In my life, from the earliest times, I took personal guidance from within myself because, owing to the circumstances I found myself in with a highly dysfunctional, fearful, angry, punishing mother who I knew I could not trust, I saw no other choice. It all happened at such a young age that it was many years before I realized the gift I had given myself. Through childhood and adolescence that choice made my life very difficult but that, too, has proven to be a spiritual perk. I grew myself up as myself not as a give up, carbon copy kind of girl, nor the kind of copy people I witness in most of my world.
I am an Apple in a world made by Microsoft.
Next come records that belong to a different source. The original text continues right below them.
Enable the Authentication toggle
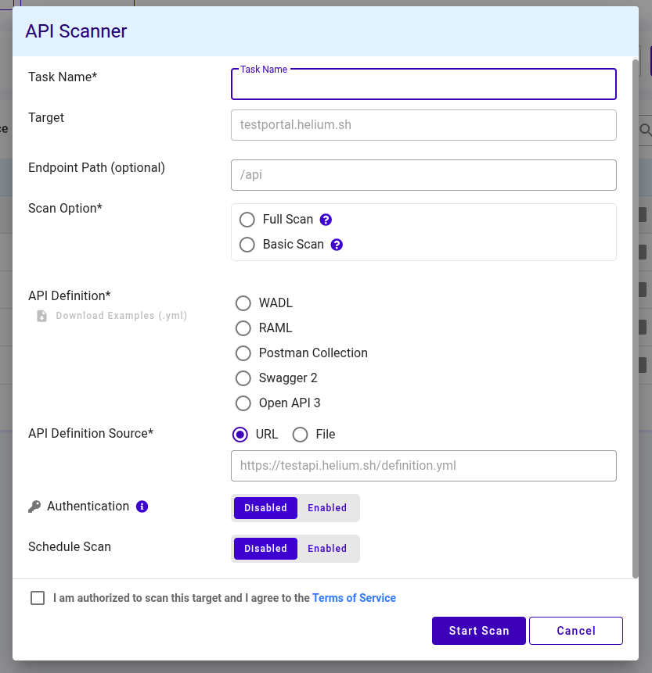 [326, 507]
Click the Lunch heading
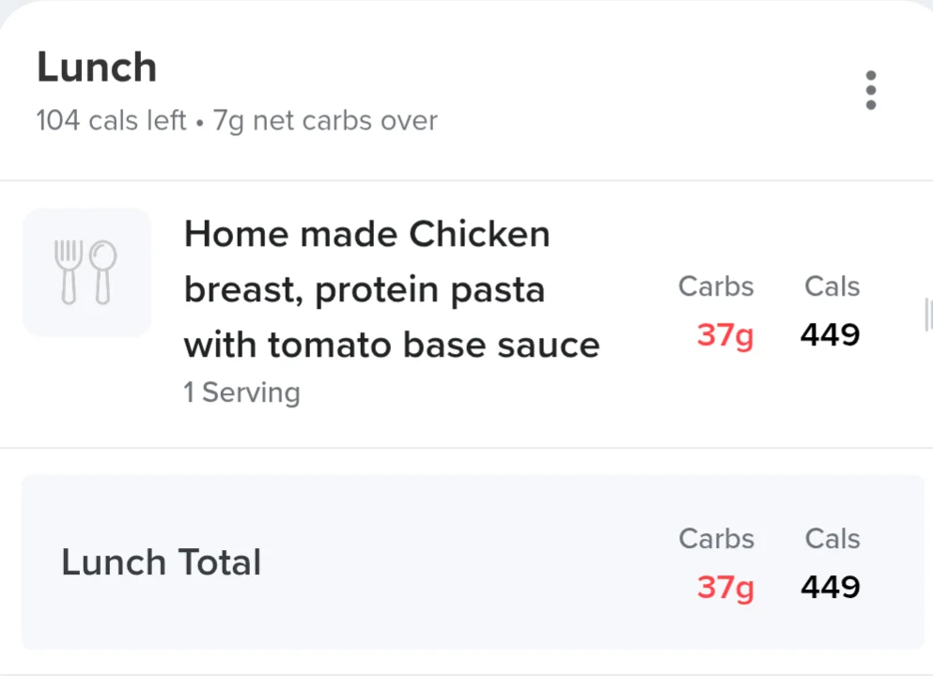The image size is (933, 689). tap(97, 68)
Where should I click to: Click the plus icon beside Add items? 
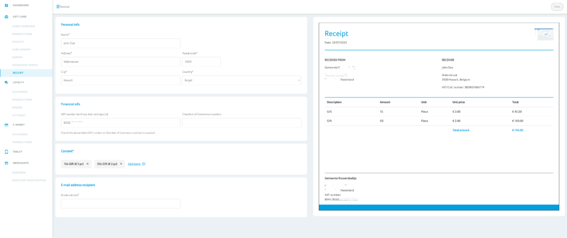tap(143, 164)
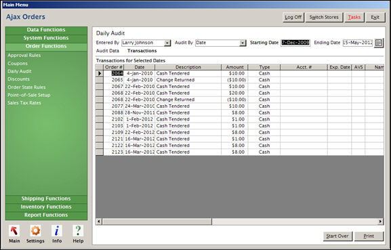The height and width of the screenshot is (250, 391).
Task: Expand the Audit By dropdown
Action: click(x=243, y=43)
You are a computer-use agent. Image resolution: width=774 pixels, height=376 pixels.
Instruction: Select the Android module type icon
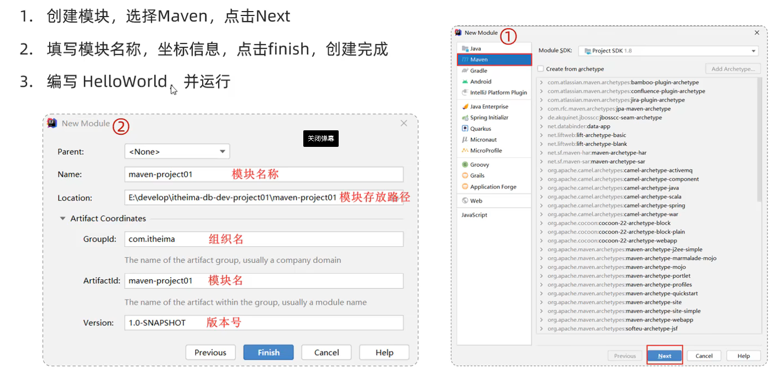[x=465, y=82]
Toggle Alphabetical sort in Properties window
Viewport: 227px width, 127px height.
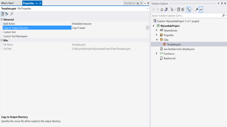click(7, 14)
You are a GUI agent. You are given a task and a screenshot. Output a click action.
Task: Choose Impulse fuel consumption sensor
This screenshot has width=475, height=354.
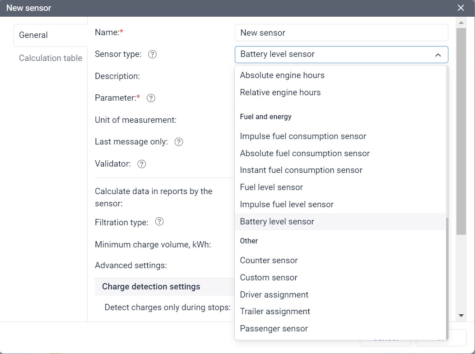(x=303, y=136)
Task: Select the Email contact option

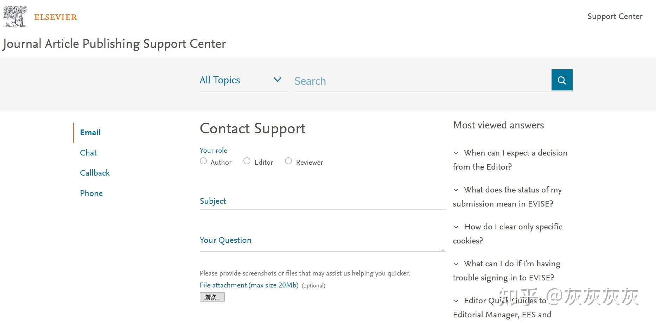Action: click(90, 132)
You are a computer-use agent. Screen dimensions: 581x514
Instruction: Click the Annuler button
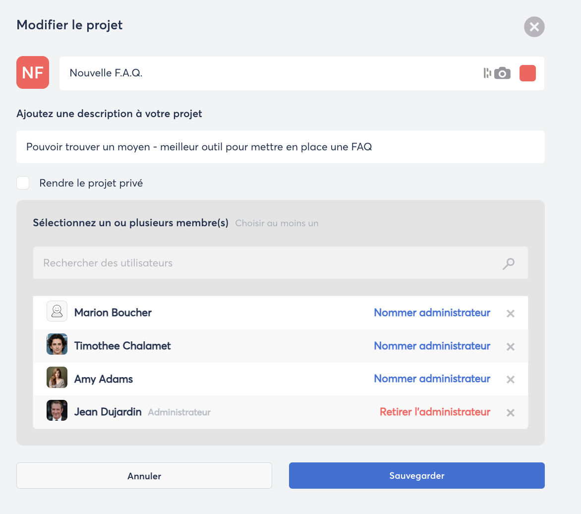pos(144,476)
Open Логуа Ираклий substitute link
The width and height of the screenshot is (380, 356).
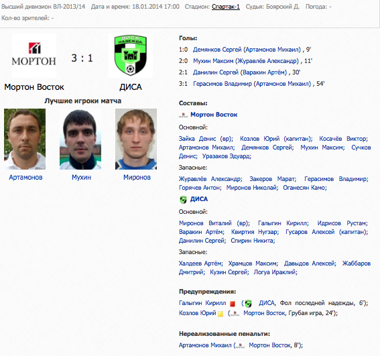(275, 272)
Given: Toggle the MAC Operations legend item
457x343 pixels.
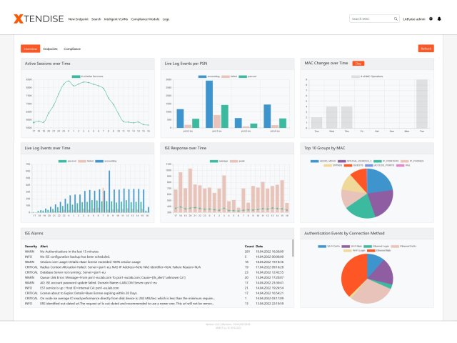Looking at the screenshot, I should 369,75.
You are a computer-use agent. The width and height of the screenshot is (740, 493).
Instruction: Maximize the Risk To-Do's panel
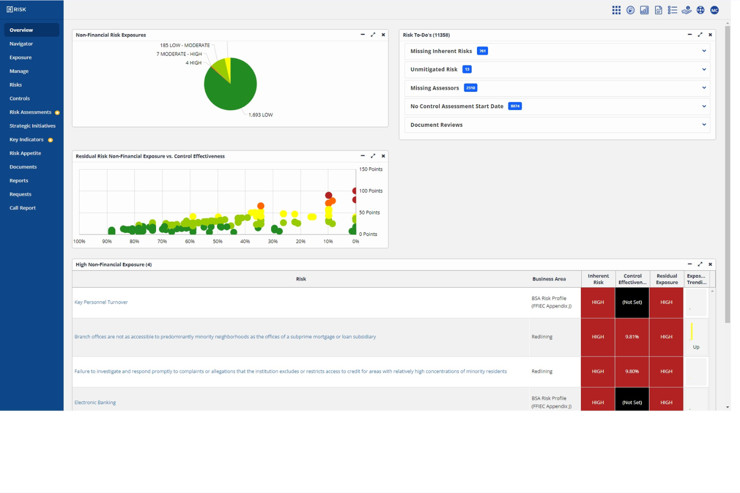[x=700, y=35]
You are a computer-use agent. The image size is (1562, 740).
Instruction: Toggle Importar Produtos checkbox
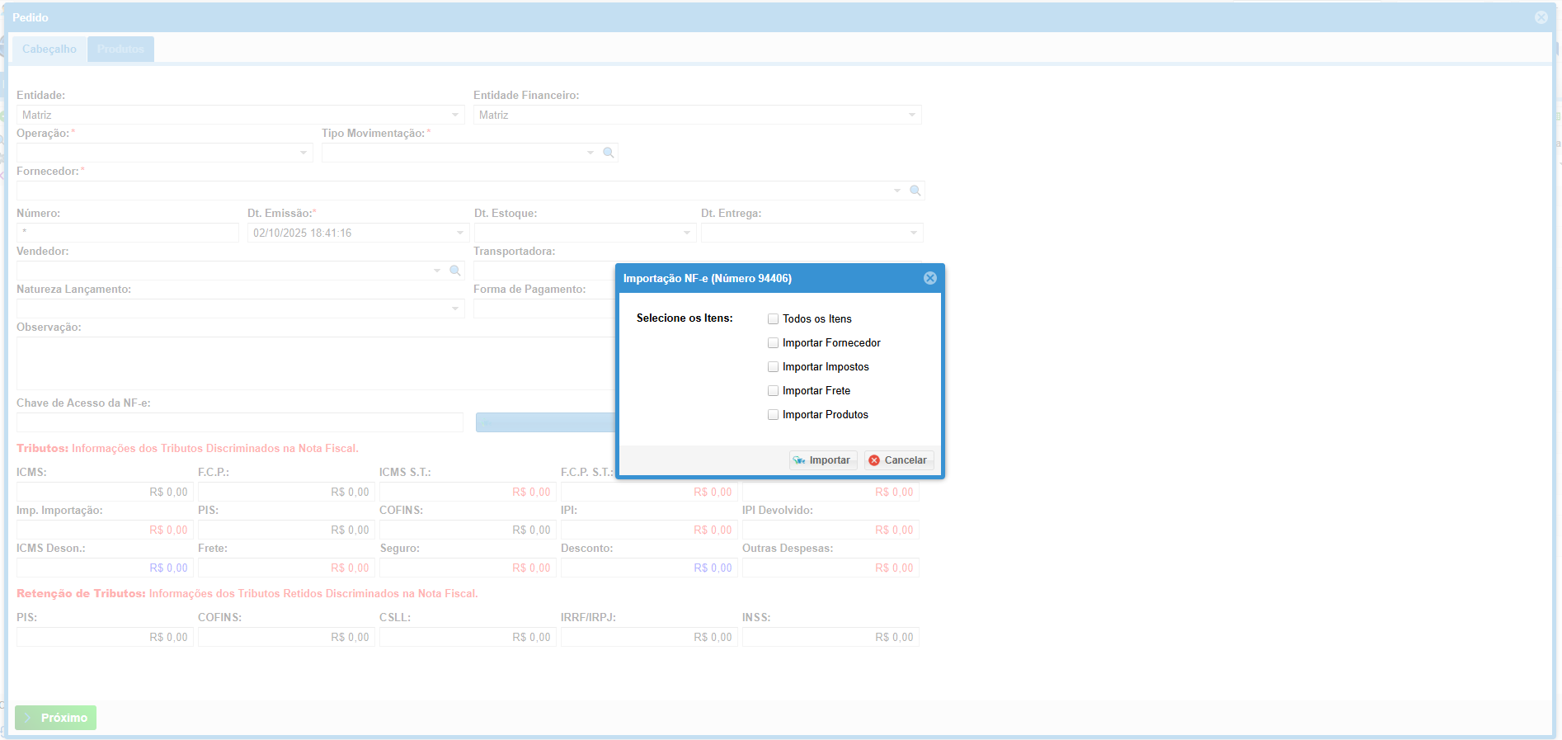773,415
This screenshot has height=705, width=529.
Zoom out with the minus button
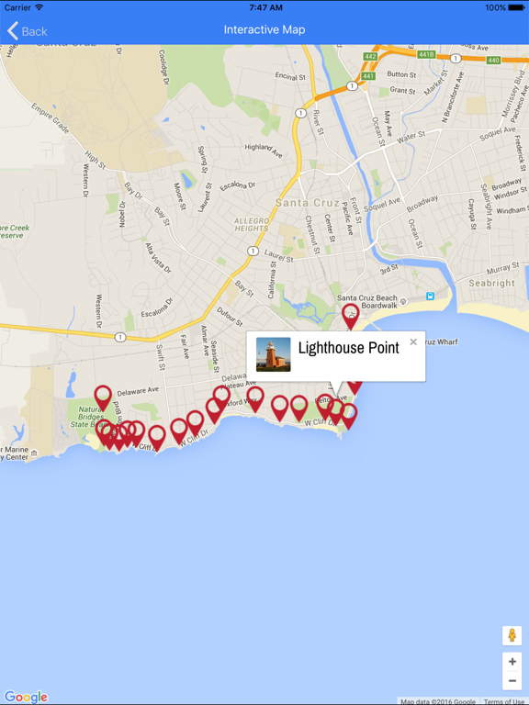(512, 680)
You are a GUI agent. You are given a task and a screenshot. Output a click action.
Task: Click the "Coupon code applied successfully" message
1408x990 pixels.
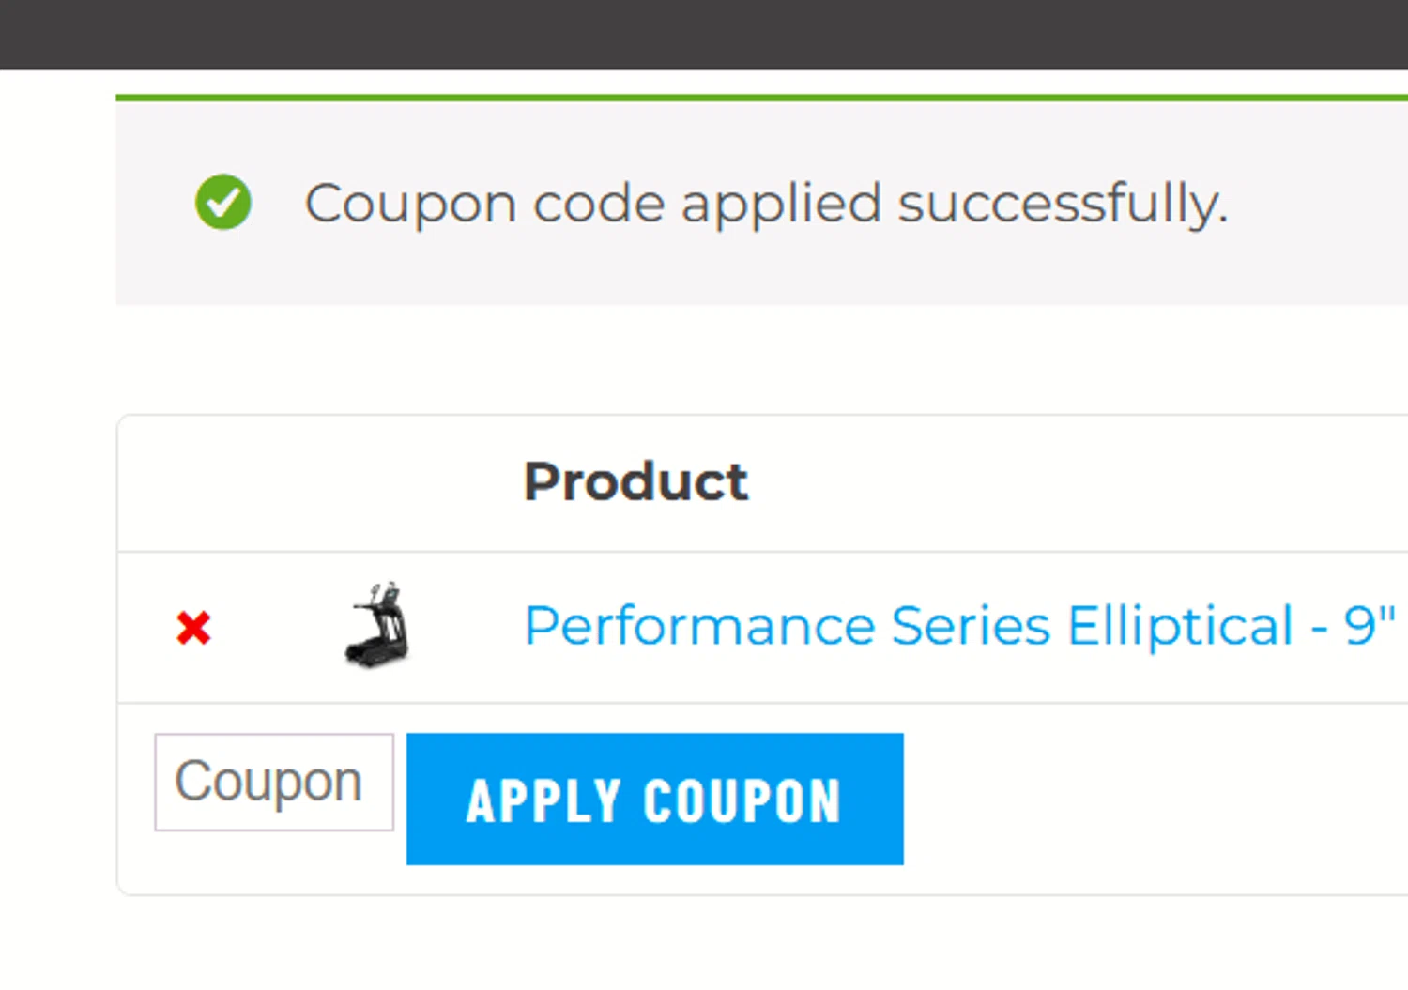click(765, 204)
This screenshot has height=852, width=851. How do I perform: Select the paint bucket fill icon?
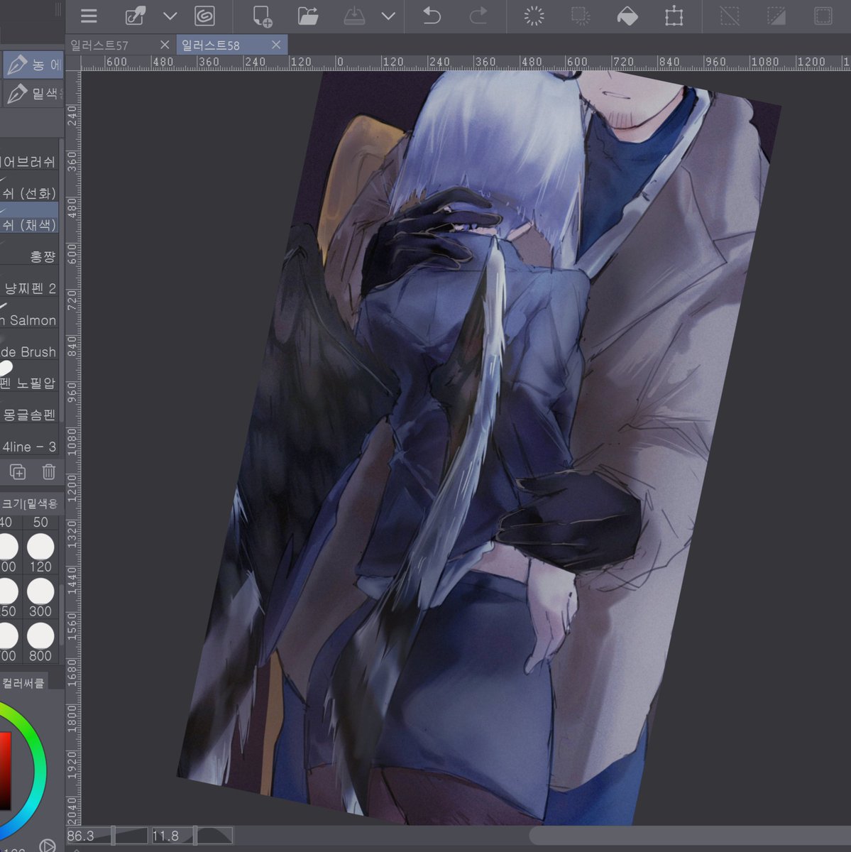pos(627,16)
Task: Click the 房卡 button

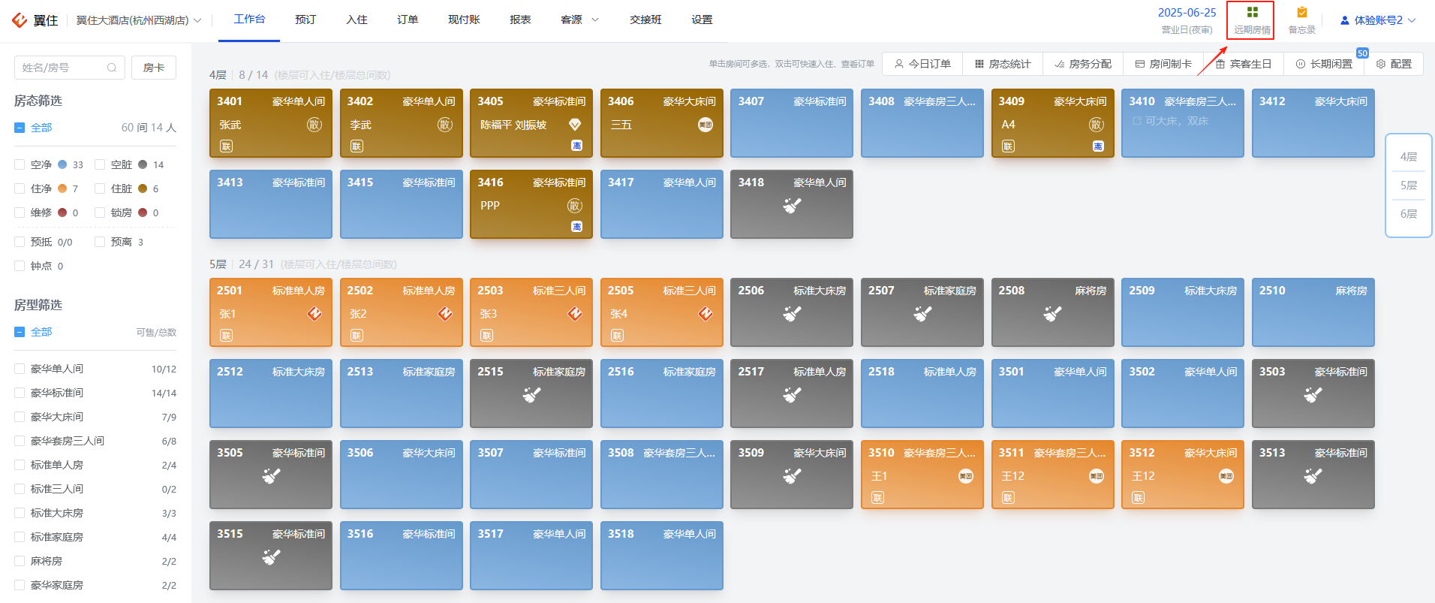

I think different.
All the early beginning of planning to relocate my life to Ecuador, some of my friends rather kindly, I think, questioned my choice to drive the Red Bear with all my household packed inside all the way south to the end of North America and then to ship van and contents by ferry to South America.
They will be happy to know they were right. The drive has proven to be a much bigger task than might have imagined and a much larger cost as well.
They are also wrong, because the Lotus making this Journey, is learning way beyond what might have been simply and easily taking an airplane, or packing boxes of my stuff to send by ocean freight.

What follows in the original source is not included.